Geschichte

Frankreich: Aus für Internet-Vorgänger Minitel

Für Frankreichs legendären Internet-Vorgänger Minitel war am Samstag der letzte Betriebstag. Um 23.59 Uhr sollte nach rund drei Jahrzehnten Dienst der Videotext-Dienst abgeschaltet werden, wie die Betreiber mitteilten. Im Frankreich der 80er und 90er Jahre erlebte die kleine grau-braune Kiste mit herausklappbarer Tastatur einen Siegeszug. Dies war sicherlich auch dem „Minitel rose“ zu verdanken, in dem es erotische Angebote gab.

1982 brachte der damals noch staatliche Telekom-Konzern France Télécom die kostenlosen Geräte erstmals auf den Markt. Doch der Betrieb und die Kosten für Ersatzteile des Oldtimers des Computer-Zeitalters sind nun nicht mehr rentabel. Dabei wurde ihre Zahl nach unterschiedlichen Angaben zum Jahresbeginn noch auf gut 800 000 funktionsfähige Geräte und etwa 420 000 Nutzer geschätzt - im Jahr 2002 waren es allerdings noch neun Millionen Terminals.

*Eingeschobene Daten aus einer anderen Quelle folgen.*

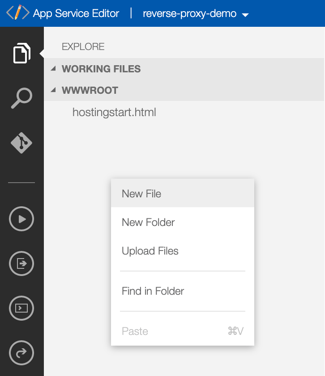Click the output window arrow icon
325x376 pixels.
(21, 263)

Geräte zu Auto-Stoßstangen verarbeitet
Wegen der vielen treuen Fans war die zuvor schon einmal geplante Abschaltung verschoben worden. Einige Anwendungen funktionierten auch übers Internet. Die Zeitung „Libération“ machte noch Stunden vor dem Aus einen Selbsttest und ließ eine Mitarbeiterin per Minitel den erotischen Videotext-Dienst „3615 Ulla“ aufrufen. Von den rund 300 Nutzern, die sie dort noch fand, saß kein einziger mehr vor einem Minitel: alle nutzten die Online-Version, die übers Internet den Zugang ermöglicht.

Die Einzelteile der verbliebenen Geräte sollen zu Auto-Stoßstangen oder Mantelhaltern umgearbeitet werden. Eine bei Toulouse gelegene Firma hat sich darauf spezialisiert, die Geräte auszuschlachten und dann die Kunststoff-Teile einer neuen Verwendung zuzuführen.